--- start SELECTED EXTRACT ---

Problem with list items

Started by barbaraf, March 04, 2011, 08:34:57 PM

Previous topic - Next topic

barbaraf

We're having a problem with some pdfs where the author names are not being treated as individual list items.

I was hoping to be able to use ExifTool to extract the xmp info in a batch mode for reviewing to see which files had the problem.

Unfortunately, I can't seem to make ExifTool list the names as separate items, no matter what I try.

Is there any way to get the same style of output for lists using ExifTool that you get using Acrobat's Advanced Metadata dump? I haven't been able to find a way to dump the data from a bunch of pdf in a batch, which is what brought me to ExifTool in the first place because of the great batch capabilities.

This is what Acrobat gives:

         <dc:creator>
            <rdf:Seq>
               <rdf:li>A. B. Charles</rdf:li>
               <rdf:li>D. E. Frank</rdf:li>
               <rdf:li>G. H. Ingels</rdf:li>
            </rdf:Seq>
         </dc:creator>


This is what ExifTool gives (with 1 list item vs. separate items):

         <dc:creator>
            <rdf:Seq>
               <rdf:li>A. B. Charles, D. E. Frank, G. H. Ingels</rdf:li>
            </rdf:Seq>
         </dc:creator>

I'm using the following command:

c:\projects\xmp\bin\exiftool -xmp -b testfile.pdf > testfile.xmp

I have tried the Perl module as well as the command-line version, but I'm not having any luck there either.

I'm struggling trying to make sense of all of the options in both versions of the ExifTool interface, and welcome any help you can give.

--- end SELECTED EXTRACT ---
--- start DATA SUPPLIED ---

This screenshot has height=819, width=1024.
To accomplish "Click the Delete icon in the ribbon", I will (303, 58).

--- end DATA SUPPLIED ---
--- start DATA SUPPLIED ---

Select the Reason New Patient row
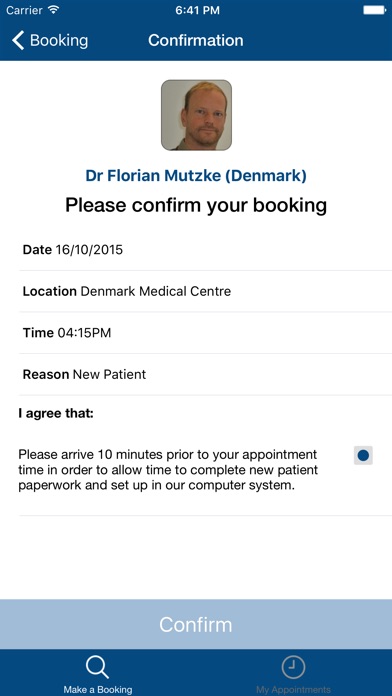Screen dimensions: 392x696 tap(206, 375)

--- end DATA SUPPLIED ---

#### TASKS TO PERFORM:
a - In the ExifTool forum post, what problem does the poster report with some PDFs?
b - Translate this sentence from the ExifTool forum post into Spanish: "I have tried the Perl module as well as the command-line version, but I'm not having any luck there either."
c - Reproduce the part of the ExifTool forum post that opens with the words containing "Unfortunately, I can't" and closes with "great batch capabilities.".
The material here comes from a separate source unrelated to the ExifTool forum post.

#### PROBLEM SOLUTIONS:
a - The author names are not being treated as individual list items.

b - He probado el módulo de Perl y también la versión de línea de comandos, pero tampoco estoy teniendo suerte ahí.

c -
Unfortunately, I can't seem to make ExifTool list the names as separate items, no matter what I try.

Is there any way to get the same style of output for lists using ExifTool that you get using Acrobat's Advanced Metadata dump? I haven't been able to find a way to dump the data from a bunch of pdf in a batch, which is what brought me to ExifTool in the first place because of the great batch capabilities.